Hallo Ian

Ah Halloween, the night where lots of people, completely forgetting the original roots of Samhain celebrating the harvest and ‘dark half’ of the year arriving, all dress up as twats to run around pretending that scary things are fun. They aren’t fun. Sure you go ahead and dress up as zombies, having a laugh and a giggle, but should zombies ever attack you’ll be sorry you mocked them. Oh haha you’re a vampire, brilliant. Let’s all mock creatures whose soul purpose in existence is to suck the blood from people until they either die or undie, going on to suck others blood and starting again. Ghosts aren’t fun, have you seen Paranormal Activity? No, me either. I’m too scared. Werewolves are a pet you can only have once a month which is disappointing to any child and Mummies just confuse emergency services people when you wear the costume then get drunk and injured. Is he already fixed? No one knows.

Then there are those who dress up as superheroes and celebrities. Now, while I think those who costume themselves as denizens of evil are asking for trouble, at least they honour the celebration in order with what it became after many Chinese/Celtic/American whispers. Pretending they have breached the walls between the living and the dead, that are at their thinnest on Hallows Eve. Looking at the ancient Celtic tradition of leaving a place at dinner for the dead even though they probably want brains and you’ve made potatoes. So I can get why you might dress as Michael Myers for such an event. But why oh why would you be Spiderman? Oh hey, I love the idea of dressing as Spiderman. Don’t get me wrong. If I could find a flattering enough suit, I’d dress as Spiderman every single day. But he’s not remotely a ghoul. He’s not even scary or evil. He’s a champion of people. Since when did Halloween become ‘let’s all just dress as whoever we like then get pissed?’ Being dressed as one of Marvel’s top characters isn’t going to scare the shit out of other drunk revellers is it?

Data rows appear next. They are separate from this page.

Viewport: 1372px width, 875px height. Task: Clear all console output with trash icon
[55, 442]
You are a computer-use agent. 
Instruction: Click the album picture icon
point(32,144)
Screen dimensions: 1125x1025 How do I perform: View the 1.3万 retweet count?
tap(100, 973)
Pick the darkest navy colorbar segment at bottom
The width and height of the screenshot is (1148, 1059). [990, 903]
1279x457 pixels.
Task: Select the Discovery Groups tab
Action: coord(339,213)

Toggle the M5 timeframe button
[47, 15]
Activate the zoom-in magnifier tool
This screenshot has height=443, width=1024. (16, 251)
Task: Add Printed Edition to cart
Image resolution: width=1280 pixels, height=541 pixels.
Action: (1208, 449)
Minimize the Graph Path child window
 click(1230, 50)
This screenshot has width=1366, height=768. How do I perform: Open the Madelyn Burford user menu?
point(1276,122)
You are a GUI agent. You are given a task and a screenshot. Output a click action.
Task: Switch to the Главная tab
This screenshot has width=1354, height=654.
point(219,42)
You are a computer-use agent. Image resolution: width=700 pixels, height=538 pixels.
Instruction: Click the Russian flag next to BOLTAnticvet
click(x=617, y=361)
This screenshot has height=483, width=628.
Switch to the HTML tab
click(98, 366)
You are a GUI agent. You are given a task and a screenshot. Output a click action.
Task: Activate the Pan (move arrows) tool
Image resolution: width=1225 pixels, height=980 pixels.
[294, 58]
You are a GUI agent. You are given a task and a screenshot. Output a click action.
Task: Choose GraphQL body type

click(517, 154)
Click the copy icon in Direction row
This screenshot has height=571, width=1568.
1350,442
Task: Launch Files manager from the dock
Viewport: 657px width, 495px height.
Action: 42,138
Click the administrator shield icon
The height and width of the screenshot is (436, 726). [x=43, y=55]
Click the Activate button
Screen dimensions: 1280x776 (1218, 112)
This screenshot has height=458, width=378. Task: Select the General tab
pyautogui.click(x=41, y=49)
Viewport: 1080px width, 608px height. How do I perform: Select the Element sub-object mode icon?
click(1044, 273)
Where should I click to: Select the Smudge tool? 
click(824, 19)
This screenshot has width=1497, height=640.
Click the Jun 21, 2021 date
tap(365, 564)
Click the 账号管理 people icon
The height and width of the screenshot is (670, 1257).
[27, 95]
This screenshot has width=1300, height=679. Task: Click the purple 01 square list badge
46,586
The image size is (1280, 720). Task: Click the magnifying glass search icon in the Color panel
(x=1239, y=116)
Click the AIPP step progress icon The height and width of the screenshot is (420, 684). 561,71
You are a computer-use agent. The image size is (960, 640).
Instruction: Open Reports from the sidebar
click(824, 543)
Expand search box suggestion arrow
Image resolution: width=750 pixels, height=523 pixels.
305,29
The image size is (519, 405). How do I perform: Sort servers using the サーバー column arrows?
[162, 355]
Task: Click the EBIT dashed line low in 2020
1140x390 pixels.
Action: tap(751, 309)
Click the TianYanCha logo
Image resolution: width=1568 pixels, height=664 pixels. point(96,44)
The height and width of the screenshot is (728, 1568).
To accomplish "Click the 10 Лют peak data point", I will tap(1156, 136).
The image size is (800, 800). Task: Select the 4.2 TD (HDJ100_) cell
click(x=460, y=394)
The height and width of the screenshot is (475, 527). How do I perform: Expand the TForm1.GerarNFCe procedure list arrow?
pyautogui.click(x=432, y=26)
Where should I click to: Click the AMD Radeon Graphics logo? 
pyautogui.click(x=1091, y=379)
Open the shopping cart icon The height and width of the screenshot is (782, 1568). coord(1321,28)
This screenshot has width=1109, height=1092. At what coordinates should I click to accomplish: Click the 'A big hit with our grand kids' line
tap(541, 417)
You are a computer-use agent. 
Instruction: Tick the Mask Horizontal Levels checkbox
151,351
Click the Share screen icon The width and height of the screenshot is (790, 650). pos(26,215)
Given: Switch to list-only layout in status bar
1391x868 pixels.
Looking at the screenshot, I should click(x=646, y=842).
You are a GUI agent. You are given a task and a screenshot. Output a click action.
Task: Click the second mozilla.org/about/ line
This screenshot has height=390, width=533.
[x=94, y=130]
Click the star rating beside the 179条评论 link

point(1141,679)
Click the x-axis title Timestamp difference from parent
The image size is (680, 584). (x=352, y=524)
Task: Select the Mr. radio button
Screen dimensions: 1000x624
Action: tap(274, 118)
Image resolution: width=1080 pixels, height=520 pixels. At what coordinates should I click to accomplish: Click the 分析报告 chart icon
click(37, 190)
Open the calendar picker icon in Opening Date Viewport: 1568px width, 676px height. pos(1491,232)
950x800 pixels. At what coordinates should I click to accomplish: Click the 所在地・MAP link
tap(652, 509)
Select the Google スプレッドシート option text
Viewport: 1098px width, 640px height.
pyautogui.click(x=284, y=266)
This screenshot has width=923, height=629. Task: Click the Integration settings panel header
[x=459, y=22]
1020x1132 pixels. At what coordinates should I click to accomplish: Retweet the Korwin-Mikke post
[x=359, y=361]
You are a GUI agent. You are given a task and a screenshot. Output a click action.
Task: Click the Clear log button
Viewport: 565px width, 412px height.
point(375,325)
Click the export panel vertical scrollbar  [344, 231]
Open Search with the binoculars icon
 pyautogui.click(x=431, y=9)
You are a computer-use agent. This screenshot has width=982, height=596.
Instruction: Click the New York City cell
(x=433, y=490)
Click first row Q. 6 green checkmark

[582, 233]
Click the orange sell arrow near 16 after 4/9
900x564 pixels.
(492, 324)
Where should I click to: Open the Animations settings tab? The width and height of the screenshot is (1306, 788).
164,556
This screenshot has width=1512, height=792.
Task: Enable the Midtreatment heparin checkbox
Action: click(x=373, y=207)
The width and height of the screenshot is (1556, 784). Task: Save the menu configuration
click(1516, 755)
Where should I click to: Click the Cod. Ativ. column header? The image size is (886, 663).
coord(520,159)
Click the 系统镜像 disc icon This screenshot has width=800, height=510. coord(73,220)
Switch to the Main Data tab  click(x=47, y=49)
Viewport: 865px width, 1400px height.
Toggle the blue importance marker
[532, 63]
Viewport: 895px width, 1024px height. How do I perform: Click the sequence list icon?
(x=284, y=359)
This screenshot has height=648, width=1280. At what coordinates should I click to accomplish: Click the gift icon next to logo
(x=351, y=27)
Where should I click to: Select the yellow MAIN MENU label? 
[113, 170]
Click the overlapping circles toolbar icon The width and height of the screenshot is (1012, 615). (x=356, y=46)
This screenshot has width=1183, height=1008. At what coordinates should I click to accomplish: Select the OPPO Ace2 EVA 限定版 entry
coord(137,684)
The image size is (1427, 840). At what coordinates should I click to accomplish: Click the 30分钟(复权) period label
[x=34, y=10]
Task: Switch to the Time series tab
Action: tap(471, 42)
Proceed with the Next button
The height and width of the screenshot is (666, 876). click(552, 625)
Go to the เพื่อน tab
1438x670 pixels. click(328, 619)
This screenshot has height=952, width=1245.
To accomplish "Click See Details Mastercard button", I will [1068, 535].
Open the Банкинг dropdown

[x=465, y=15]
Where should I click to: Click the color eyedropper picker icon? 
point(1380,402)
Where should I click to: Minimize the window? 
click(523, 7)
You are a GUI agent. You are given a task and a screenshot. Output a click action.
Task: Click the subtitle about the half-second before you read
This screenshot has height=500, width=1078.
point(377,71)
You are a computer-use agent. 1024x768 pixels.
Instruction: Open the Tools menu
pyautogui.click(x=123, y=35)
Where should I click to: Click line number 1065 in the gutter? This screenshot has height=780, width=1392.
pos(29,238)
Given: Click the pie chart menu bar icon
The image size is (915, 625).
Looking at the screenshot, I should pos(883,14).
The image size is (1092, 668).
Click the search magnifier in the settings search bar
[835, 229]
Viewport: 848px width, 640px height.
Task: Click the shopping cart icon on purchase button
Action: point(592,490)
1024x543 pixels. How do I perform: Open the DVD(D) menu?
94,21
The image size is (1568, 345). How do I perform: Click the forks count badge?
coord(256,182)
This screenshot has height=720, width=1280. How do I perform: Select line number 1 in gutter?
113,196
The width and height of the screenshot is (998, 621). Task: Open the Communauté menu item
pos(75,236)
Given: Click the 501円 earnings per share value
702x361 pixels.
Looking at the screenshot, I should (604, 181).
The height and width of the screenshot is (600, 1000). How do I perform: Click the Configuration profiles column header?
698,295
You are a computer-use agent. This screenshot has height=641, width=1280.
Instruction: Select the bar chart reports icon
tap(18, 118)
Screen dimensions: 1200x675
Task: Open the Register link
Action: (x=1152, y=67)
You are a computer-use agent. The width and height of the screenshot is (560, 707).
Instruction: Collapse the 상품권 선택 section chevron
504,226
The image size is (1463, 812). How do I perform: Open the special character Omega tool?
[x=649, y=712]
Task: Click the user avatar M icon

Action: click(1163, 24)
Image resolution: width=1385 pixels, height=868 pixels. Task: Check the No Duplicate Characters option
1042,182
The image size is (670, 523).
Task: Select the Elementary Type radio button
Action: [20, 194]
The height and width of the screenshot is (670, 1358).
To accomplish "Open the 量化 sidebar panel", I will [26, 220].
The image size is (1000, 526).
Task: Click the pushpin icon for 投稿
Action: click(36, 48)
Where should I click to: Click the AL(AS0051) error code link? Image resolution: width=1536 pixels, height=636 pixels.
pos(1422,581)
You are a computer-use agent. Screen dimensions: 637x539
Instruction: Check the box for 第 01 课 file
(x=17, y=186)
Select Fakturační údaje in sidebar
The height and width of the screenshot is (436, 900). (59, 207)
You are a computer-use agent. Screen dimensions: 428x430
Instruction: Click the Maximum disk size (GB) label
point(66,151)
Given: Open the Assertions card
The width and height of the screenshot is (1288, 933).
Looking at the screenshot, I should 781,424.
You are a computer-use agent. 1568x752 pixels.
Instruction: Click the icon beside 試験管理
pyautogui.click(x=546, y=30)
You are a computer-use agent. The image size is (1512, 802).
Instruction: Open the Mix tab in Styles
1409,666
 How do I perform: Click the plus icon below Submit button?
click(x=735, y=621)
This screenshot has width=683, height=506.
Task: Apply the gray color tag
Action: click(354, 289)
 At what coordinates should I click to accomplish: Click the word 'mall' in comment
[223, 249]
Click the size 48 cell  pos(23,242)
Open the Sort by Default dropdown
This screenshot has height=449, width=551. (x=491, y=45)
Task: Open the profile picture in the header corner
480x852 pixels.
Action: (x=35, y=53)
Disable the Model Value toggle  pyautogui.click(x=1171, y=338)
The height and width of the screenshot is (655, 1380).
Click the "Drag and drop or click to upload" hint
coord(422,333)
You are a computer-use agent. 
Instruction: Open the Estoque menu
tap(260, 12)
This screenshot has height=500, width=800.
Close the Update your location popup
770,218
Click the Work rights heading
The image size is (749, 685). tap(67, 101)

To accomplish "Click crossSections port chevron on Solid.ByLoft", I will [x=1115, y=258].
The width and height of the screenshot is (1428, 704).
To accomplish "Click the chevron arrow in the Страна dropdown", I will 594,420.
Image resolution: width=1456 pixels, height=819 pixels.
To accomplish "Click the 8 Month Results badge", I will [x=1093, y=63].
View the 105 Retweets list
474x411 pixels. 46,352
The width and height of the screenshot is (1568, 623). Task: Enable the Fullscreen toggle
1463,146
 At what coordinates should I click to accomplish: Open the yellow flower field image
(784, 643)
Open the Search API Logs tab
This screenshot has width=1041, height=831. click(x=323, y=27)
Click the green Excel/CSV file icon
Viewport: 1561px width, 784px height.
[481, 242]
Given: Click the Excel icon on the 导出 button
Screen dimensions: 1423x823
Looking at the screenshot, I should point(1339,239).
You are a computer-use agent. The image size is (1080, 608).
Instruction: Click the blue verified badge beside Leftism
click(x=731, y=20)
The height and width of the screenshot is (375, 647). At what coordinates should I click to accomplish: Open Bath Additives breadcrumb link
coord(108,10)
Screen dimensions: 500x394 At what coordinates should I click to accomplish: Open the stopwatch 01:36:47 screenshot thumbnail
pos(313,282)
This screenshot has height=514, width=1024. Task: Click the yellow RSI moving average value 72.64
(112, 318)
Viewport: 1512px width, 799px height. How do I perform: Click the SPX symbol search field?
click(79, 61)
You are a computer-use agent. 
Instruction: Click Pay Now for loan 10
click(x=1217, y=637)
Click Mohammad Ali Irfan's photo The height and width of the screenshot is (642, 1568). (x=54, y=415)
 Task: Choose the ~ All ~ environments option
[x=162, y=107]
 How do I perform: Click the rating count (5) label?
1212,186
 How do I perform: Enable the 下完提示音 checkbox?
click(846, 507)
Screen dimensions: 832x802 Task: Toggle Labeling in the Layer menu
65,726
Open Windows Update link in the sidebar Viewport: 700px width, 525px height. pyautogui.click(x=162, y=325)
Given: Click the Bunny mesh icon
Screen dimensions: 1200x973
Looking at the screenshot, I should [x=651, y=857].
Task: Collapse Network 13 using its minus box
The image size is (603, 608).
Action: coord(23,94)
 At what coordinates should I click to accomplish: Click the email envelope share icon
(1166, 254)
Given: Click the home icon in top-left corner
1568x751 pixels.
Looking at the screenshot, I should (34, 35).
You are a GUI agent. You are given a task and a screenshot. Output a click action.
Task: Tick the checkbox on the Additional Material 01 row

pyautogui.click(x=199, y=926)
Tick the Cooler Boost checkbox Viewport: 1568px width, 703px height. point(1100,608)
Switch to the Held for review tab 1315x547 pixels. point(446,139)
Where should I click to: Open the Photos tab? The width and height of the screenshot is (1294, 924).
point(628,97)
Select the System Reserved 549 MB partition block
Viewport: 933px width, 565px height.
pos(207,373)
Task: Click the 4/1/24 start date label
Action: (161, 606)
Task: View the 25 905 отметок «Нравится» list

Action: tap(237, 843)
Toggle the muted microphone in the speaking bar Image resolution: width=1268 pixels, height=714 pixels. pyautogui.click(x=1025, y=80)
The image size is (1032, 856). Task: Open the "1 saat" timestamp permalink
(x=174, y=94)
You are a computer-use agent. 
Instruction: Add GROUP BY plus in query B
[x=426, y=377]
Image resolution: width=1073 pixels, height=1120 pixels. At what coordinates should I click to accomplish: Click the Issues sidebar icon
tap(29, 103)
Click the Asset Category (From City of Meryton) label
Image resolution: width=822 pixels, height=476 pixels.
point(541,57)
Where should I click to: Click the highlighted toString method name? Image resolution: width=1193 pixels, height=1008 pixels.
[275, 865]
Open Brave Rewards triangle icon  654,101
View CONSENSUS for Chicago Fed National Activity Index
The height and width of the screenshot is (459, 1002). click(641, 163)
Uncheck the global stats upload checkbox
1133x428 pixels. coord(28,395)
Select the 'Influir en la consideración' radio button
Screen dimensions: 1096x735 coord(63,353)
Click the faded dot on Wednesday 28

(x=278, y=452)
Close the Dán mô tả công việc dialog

Nor does being a celebrity. Yes some of them are terrifying. Yes, if I met Lady Gaga in a dark alley all covered in meat I’d scream and run away. But she’s not undead. The exception to this are all the people who were dressed up as Steve Jobs or Jimmy Saville. You might say that they too aren’t scary, but since Steve has died Blackberry has fucked up so he clearly has otherworldly powers and just imagine all the children Jimmy’s ghost will try to fix it for and it makes you shudder.

All I’m saying is that I’d like Halloween to be proper terrifying again. I want people to dress up in black cloaks with huge scythes, I want people to stop trying to look sexy and just give themselves horrific looking head wound make up, and I want people to dress up as witch finder generals and dunk anyone who’s in a short skirt in water. Ok, so maybe the last bit is a bit harsh, and maybe getting someone wet when they’re only in a short skirt sounds more pervy than I meant it to be. I’m just saying no longer do I want to hide in at Halloween scared of children throwing eggs at my house, and more I want to hide because I don’t want to open the door to the clown from IT and the ghost of a small girl holding a spurtle. You know small girl ghosts are scary. FACT.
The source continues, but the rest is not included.